肺癌治療薬「イレッサ」を巡る訴訟で、東京、大阪両地裁の和解勧告に懸念を示す声明を出すよう、厚生労働省幹部らが関係学会に要請したとされる問題で、厚労省は24日「不当な働きかけだった」として、医薬食品局の間杉純局長、平山佳伸審議官らを訓告、担当課長ら職員数人を厳重注意処分とすることを決めた。両地裁は今年1月、国に和解金の支払いを求める内容の和解を勧告。同省は当時、勧告拒否の方針を固めていたが、その方針の後押しを求める意味で7学会に協力要請し、日本医学会など3学会には声明文の下書きも提供。同24日に複数の学会が勧告内容に懸念を示す声明を発表し、国は両地裁への回答期限だった同28日、勧告を正式に拒否した。その後、大阪地裁では国が勝訴、東京地裁では国が敗訴する判決が言い渡された[読売新聞,第48588号,2011.5.24.]。

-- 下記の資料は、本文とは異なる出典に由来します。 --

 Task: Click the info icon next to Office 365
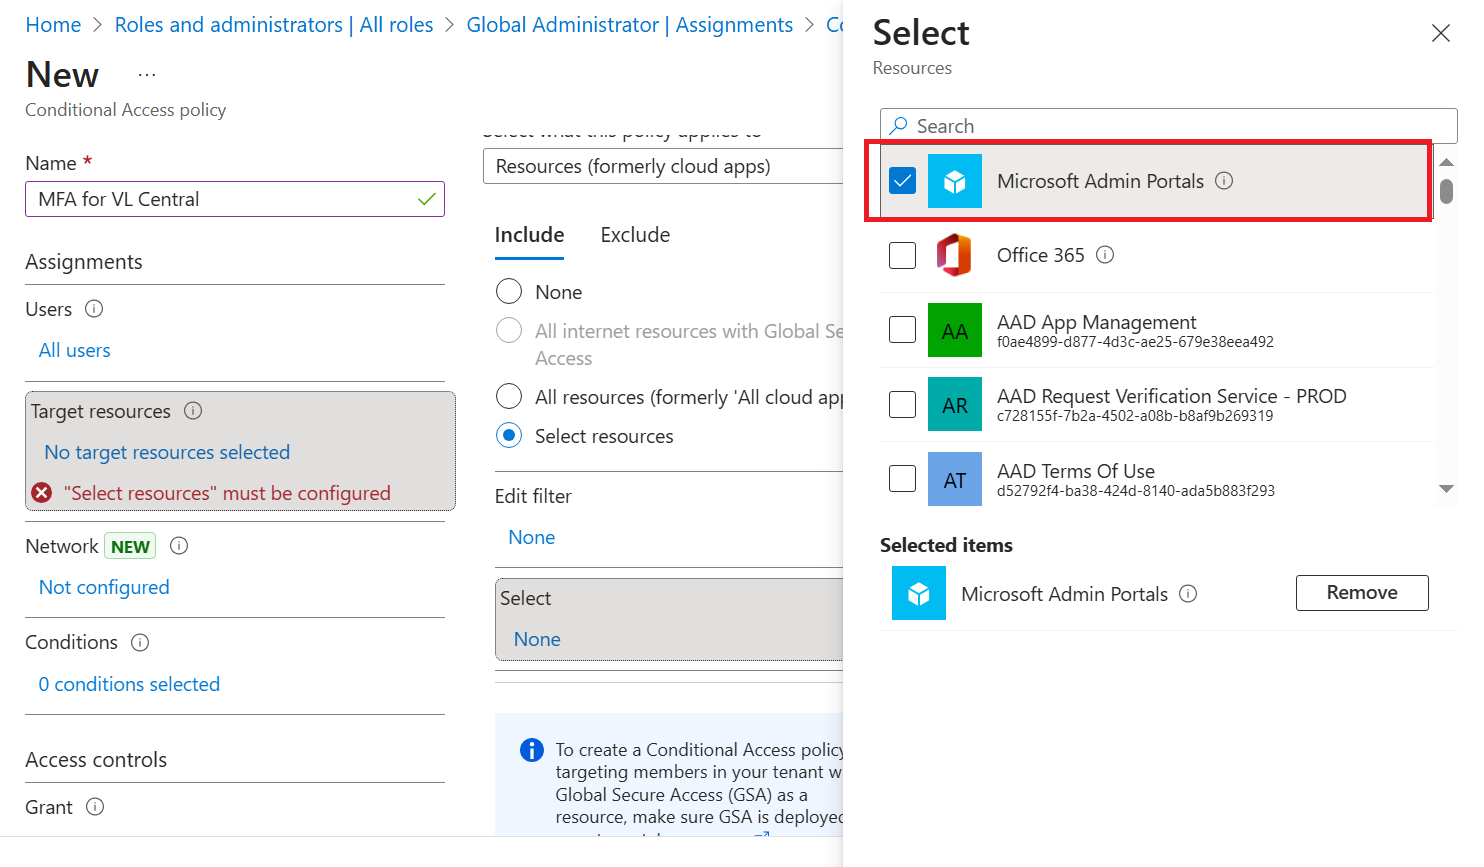(1105, 255)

普段、各種医学会には、相当の資金的な援助?をしているから、頼めば内緒で何でも対応してくれるとでも思っていたのであろうか。それとも各種医学会のお偉方は、厚生労働省の各種委員会等の委員を委嘱しており、厚生労働省の依頼に逆らえないとでも思ったのだろうか。

それにしても子供染みたことをしたものである。少なくとも今から20年位前の役人ならこんな御粗末な対応は取らなかったのではないか。裁判所の判断に異論があるなら自分たちの判断を示せばいいわけで、他人の褌で相撲を取ろうなどという、せこい考えは止めた方がいい。

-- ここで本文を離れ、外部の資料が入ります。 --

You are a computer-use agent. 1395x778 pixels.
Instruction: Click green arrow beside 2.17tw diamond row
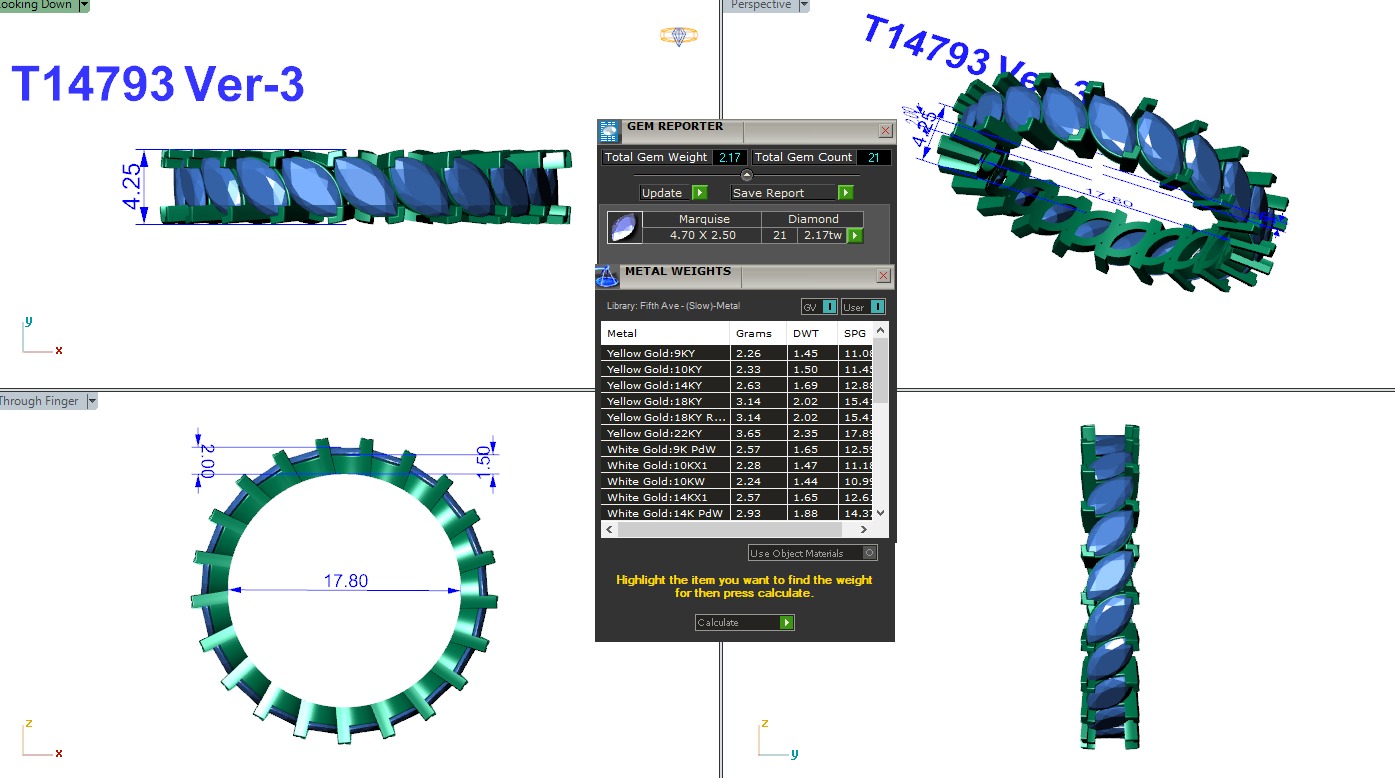click(855, 236)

今回の判決で最も問題なのは『重大な副作用』欄に記載された副作用の順位に判断の基準を置いたことではないか。『重大な副作用』欄に引き上げられた副作用は、それだけで患者の治療にとって重要な情報で、順位はあまり関係ないはずである。死亡例の出るような副作用であれば、勿論、上位に掲載されるであろうが、死亡例の多寡で副作用の順位の変更が見られるなどという性質のものではないはずである。

『重大な副作用』欄に記載されているということは、それだけ治療時に十分注意して薬の投与を行えということで、医療関係者であれば、十分承知しているはずである。ただ、必ずしも発生頻度が明確なものばかりではない。時には極めて稀な副作用も含まれており、その意味では、時にないがしろにされることもあるが、概ねその重要性は認識されているはずである。ただ、添付文書に対する基本的な視点ということから言えば、医師と薬剤師では相当の相違があり、薬剤師は添付文書の記載内容を順守するという気風があるが、医師はさほどではない。

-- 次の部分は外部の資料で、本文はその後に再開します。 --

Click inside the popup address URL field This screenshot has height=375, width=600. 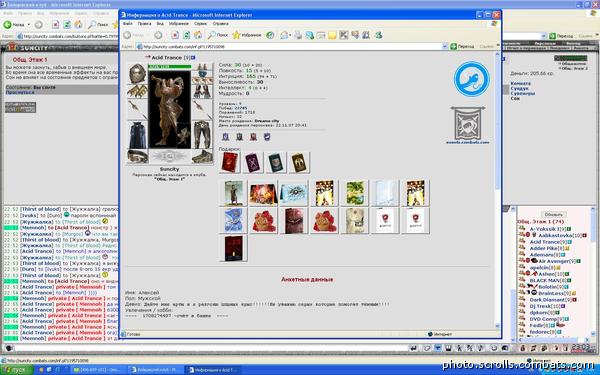(x=291, y=46)
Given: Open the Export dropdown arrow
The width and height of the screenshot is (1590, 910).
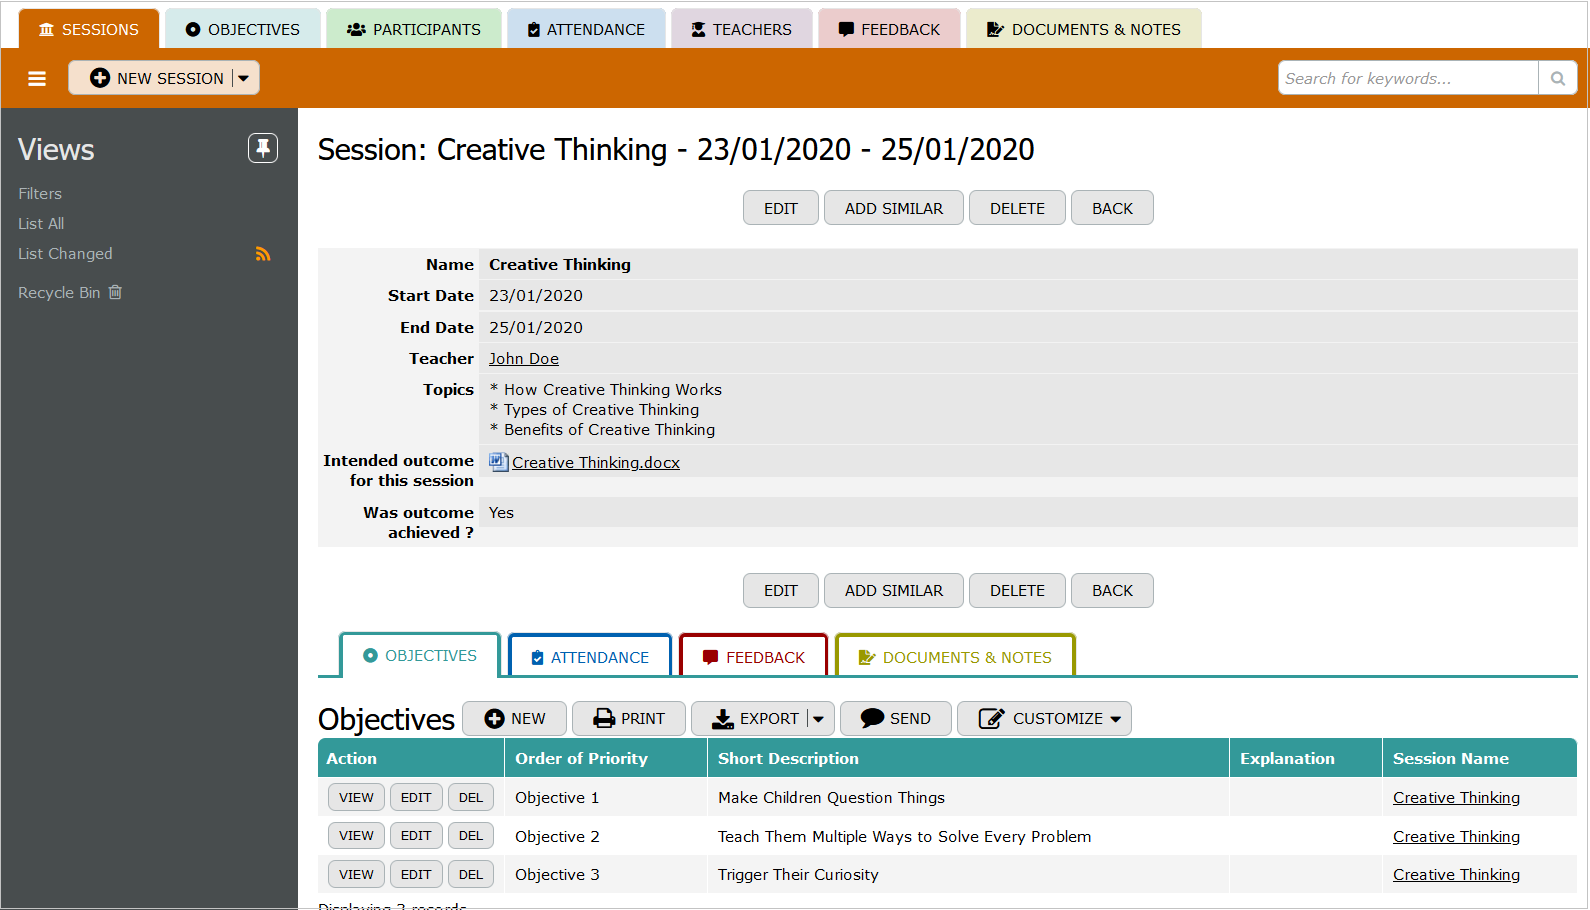Looking at the screenshot, I should (819, 718).
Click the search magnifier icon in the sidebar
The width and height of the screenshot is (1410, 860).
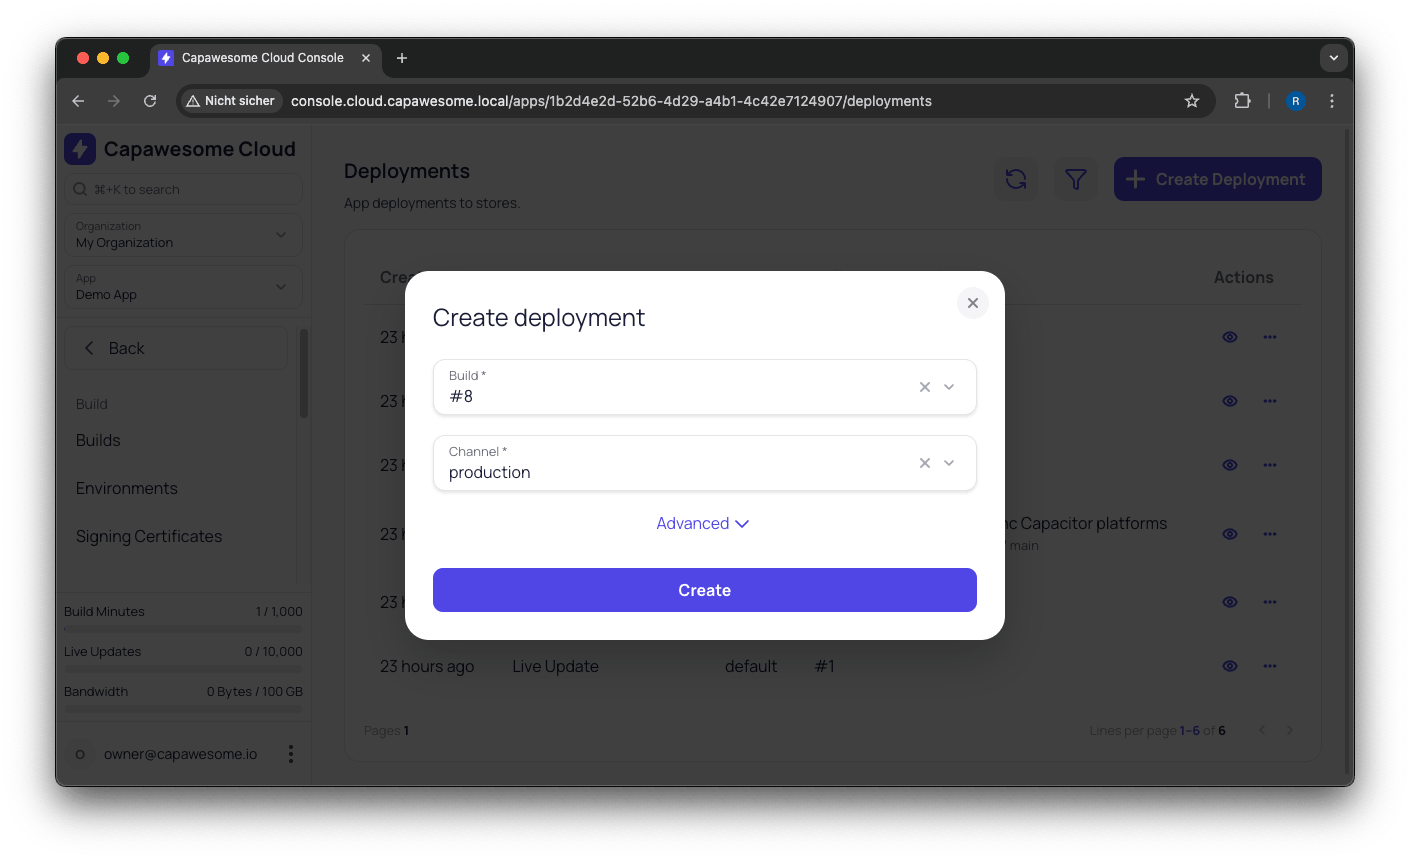pos(79,189)
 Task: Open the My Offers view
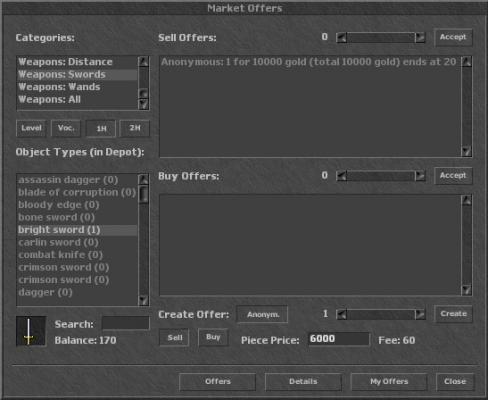[389, 381]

添付文書の記載内容に対するcompliance(順守)という点からいえば、その記載内容に問題があるというのが医師の考え方である。添付文書に記載されている情報の精度に対する不満を医師が持っている限り、裁判所が考えるほど添付文書に情報源としての価値はない。従って厚生労働省がやるべきことは、添付文書の情報源としての価値を高めるための努力である。

裁判所の和解勧告に懸念を示す声明を出すよう、関係学会に文案を提供し、要請することではないはずである。厚生労働省も「文案提供は行き過ぎだった」として、医薬品食品局の間杉純局長や実際に文案を提供した平山佳伸審議官ら計4人を訓告処分にした。次官や担当課長ら4人については、監督責任を理由に厳重注意処分とした。

大体役所が他人の褌で相撲を取ろうという魂胆がせこい。厚生労働省は「声明の要請自体は、多様な意見があることを示すためで問題はなかった」[読売新聞,第48589号,2011.5.25.]としているそうであるが、多様な意見があるならほっといても声は出るはずで、役所が要請することではない。自ら正しいと信じるなら自らの声で語るべきで、他人の声など当てにする必要はないはずである。